### Stored records:
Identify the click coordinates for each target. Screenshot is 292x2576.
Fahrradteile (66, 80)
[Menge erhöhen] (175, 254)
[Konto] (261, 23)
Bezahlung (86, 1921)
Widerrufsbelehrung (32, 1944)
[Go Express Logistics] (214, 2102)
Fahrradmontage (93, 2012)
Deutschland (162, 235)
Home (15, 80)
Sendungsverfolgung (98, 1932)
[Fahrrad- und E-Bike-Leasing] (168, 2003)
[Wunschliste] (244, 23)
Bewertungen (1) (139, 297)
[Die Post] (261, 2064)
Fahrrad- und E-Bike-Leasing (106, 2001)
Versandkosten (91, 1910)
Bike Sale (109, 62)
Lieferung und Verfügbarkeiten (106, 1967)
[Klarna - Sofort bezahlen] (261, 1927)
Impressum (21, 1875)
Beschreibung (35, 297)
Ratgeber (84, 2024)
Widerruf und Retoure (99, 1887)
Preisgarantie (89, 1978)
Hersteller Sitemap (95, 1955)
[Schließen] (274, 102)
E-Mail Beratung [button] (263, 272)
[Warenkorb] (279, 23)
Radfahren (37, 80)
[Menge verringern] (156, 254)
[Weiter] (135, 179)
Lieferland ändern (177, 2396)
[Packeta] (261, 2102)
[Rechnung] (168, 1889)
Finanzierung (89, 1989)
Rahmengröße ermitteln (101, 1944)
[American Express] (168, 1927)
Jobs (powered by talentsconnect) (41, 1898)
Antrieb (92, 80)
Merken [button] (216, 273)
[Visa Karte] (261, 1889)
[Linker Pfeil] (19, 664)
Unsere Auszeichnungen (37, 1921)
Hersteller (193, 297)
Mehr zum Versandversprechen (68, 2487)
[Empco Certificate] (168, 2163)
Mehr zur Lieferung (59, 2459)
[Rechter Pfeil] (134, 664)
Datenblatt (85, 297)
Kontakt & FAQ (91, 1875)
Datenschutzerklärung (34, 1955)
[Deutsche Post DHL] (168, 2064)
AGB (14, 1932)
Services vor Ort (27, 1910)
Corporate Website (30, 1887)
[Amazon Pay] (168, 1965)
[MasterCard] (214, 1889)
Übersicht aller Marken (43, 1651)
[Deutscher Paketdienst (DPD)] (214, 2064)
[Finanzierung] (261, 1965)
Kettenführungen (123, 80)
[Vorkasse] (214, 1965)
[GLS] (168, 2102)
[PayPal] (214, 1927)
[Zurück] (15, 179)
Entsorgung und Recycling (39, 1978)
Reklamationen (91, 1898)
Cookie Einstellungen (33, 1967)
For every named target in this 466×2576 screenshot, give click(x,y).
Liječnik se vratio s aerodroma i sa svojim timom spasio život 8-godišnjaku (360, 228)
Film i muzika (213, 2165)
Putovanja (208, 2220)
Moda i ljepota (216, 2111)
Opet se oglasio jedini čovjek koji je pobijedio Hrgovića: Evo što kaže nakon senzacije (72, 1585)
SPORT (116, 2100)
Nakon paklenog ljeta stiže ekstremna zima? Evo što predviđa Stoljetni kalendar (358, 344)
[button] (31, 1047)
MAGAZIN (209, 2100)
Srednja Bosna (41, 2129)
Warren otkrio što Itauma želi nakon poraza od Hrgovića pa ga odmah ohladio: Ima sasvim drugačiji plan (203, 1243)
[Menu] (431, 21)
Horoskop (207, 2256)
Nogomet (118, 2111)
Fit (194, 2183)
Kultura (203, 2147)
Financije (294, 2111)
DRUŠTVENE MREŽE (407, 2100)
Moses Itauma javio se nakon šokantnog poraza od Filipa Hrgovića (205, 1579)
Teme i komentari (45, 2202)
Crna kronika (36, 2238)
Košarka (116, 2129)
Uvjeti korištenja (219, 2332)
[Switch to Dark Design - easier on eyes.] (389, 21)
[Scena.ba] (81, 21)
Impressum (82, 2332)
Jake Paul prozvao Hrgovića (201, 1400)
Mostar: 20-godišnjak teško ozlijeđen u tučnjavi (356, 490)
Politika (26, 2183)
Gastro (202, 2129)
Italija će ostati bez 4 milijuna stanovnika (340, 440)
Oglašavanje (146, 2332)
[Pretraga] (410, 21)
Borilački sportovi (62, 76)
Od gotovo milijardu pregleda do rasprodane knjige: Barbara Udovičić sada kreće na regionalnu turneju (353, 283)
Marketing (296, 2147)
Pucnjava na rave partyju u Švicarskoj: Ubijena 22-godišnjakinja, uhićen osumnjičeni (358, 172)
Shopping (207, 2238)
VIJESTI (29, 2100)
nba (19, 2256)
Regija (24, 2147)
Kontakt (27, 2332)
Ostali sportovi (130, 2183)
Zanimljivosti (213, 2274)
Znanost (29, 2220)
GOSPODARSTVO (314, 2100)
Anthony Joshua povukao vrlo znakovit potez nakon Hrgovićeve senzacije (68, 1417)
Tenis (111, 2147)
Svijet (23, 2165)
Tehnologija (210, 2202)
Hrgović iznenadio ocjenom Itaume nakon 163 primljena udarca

* * *

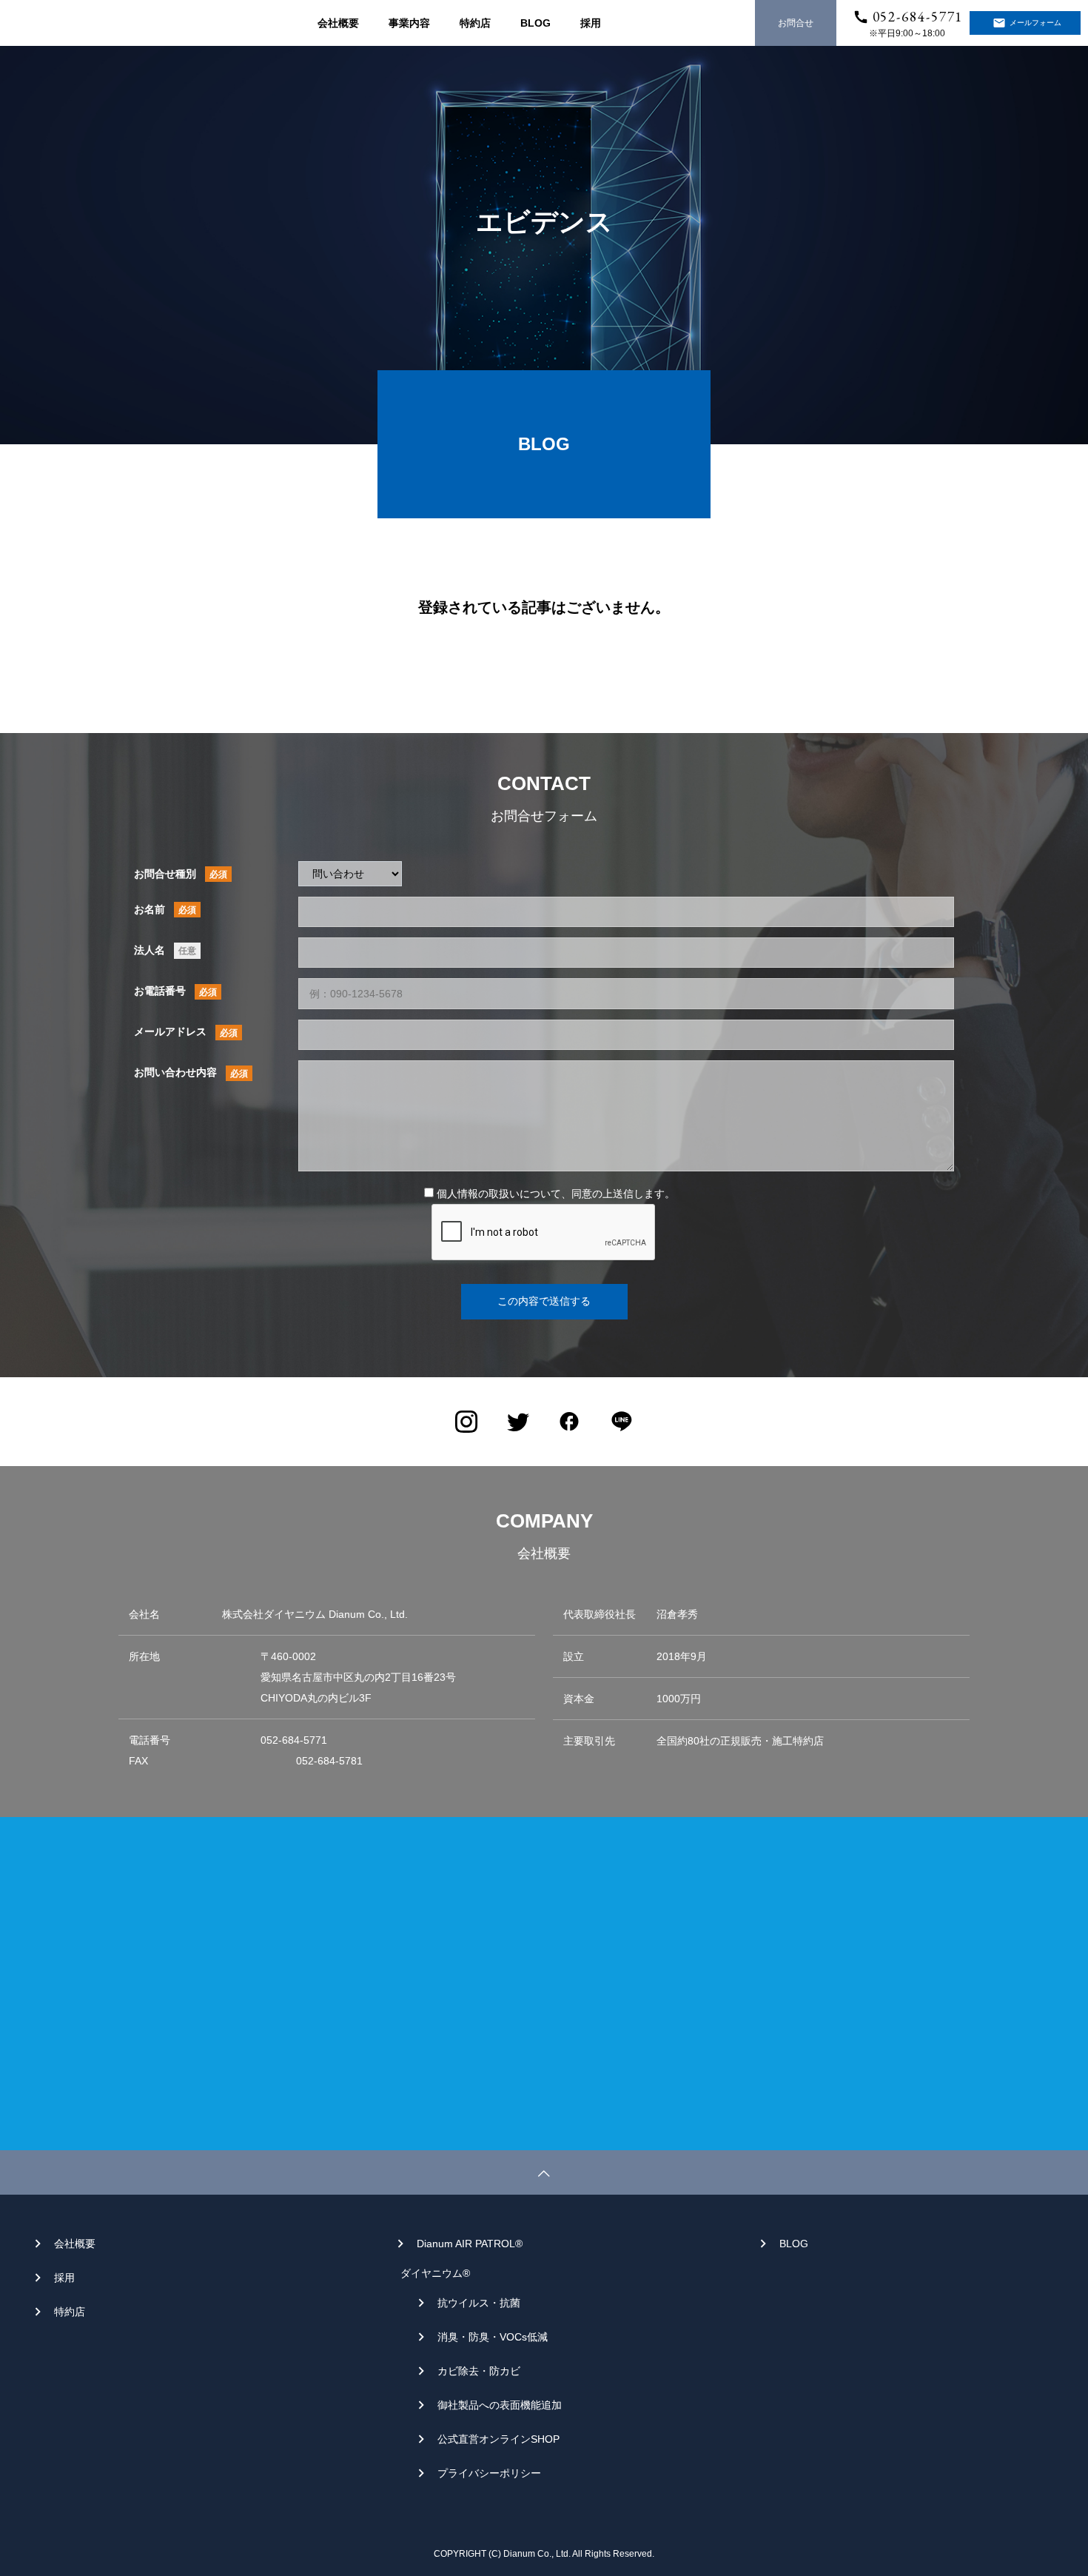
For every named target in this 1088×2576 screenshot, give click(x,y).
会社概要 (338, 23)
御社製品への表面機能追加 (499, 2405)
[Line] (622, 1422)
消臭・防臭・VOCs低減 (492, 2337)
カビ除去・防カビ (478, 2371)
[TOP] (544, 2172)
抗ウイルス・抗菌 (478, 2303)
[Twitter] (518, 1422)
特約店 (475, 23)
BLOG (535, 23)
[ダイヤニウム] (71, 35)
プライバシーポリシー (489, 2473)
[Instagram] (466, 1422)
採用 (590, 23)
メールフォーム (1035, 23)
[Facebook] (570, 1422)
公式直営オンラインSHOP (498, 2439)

### Task:
Taking the entries above, restate exactly those lines that fall between the line with "GOSPODARSTVO (314, 2100)" and the line with "Hrgović iznenadio ocjenom", keeping both of those lines too.

### Exercise solution:
GOSPODARSTVO (314, 2100)
Anthony Joshua povukao vrlo znakovit potez nakon Hrgovićeve senzacije (68, 1417)
Tenis (111, 2147)
Svijet (23, 2165)
Tehnologija (210, 2202)
Hrgović iznenadio ocjenom Itaume nakon 163 primljena udarca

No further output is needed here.